> **Your instructions**: Your response should contain exactly the lines running from the one with "Where should I" to the end of the data below, both included, and no pictures.

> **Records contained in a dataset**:
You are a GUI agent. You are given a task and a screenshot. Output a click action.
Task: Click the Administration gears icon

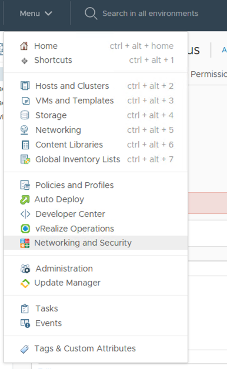pos(25,269)
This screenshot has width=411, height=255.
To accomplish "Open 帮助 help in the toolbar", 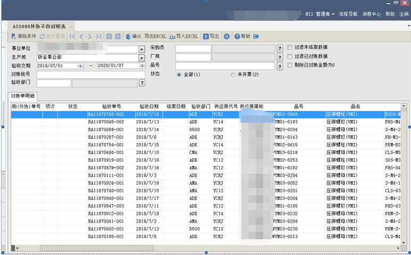I will point(242,36).
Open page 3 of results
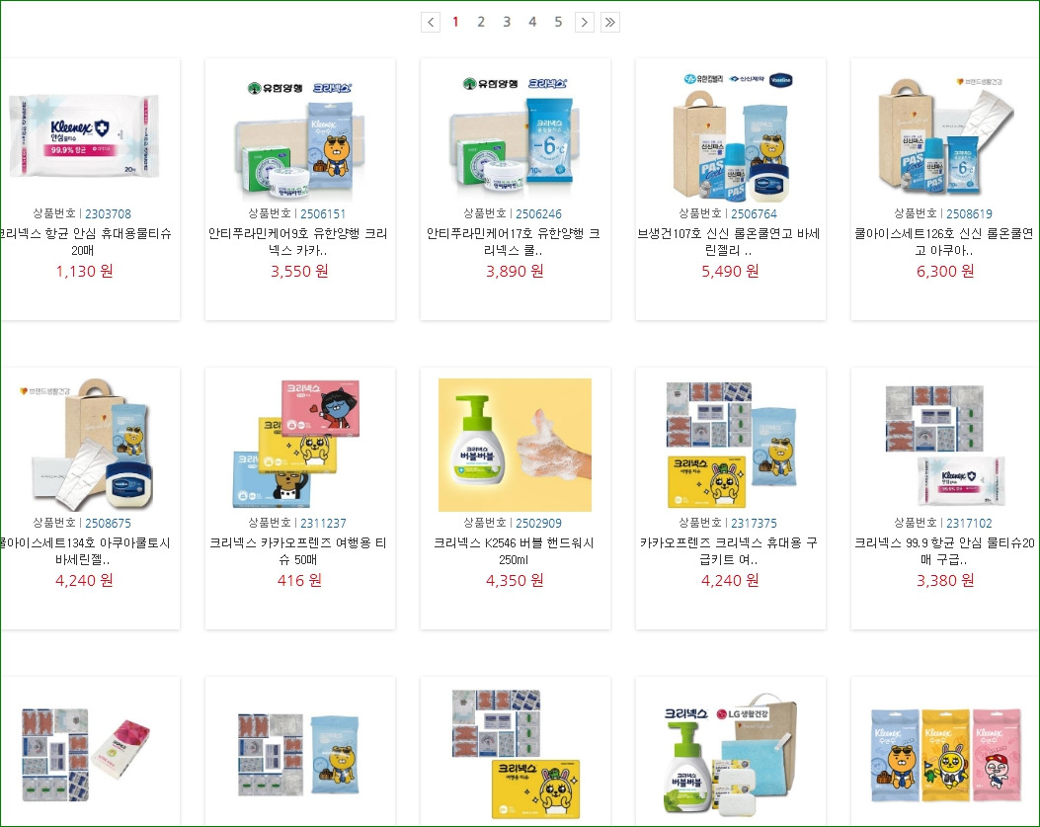Viewport: 1040px width, 827px height. pos(507,22)
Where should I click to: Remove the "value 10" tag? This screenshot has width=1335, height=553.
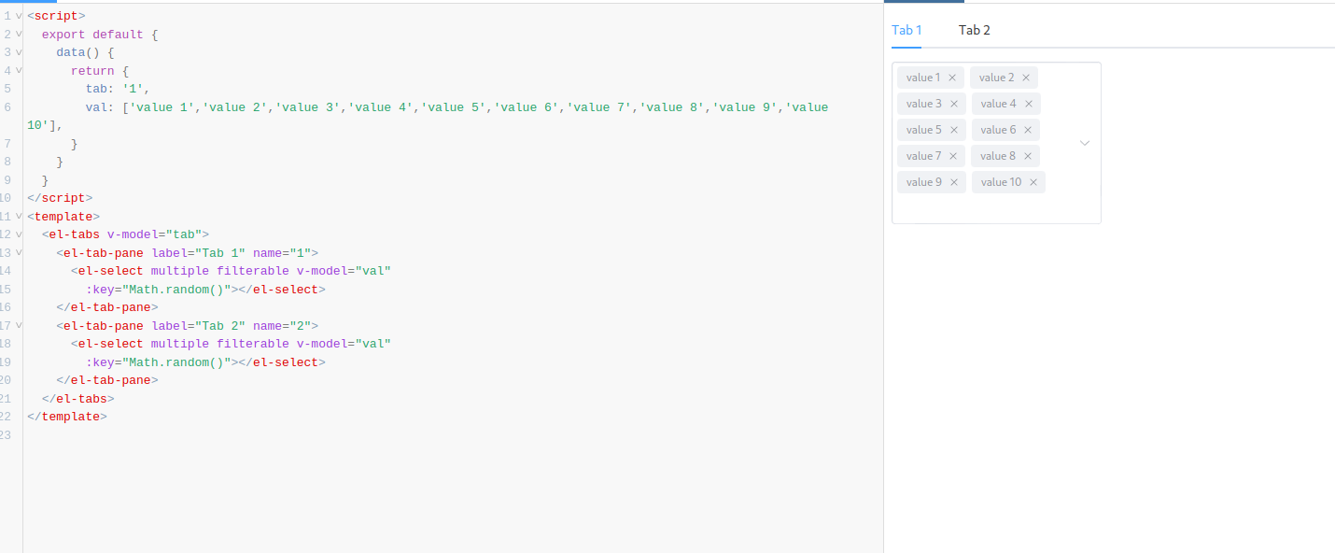[x=1033, y=182]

> **Written solution**:
Where should I click to: Remove the "value 10" tag? This screenshot has width=1335, height=553.
[x=1033, y=182]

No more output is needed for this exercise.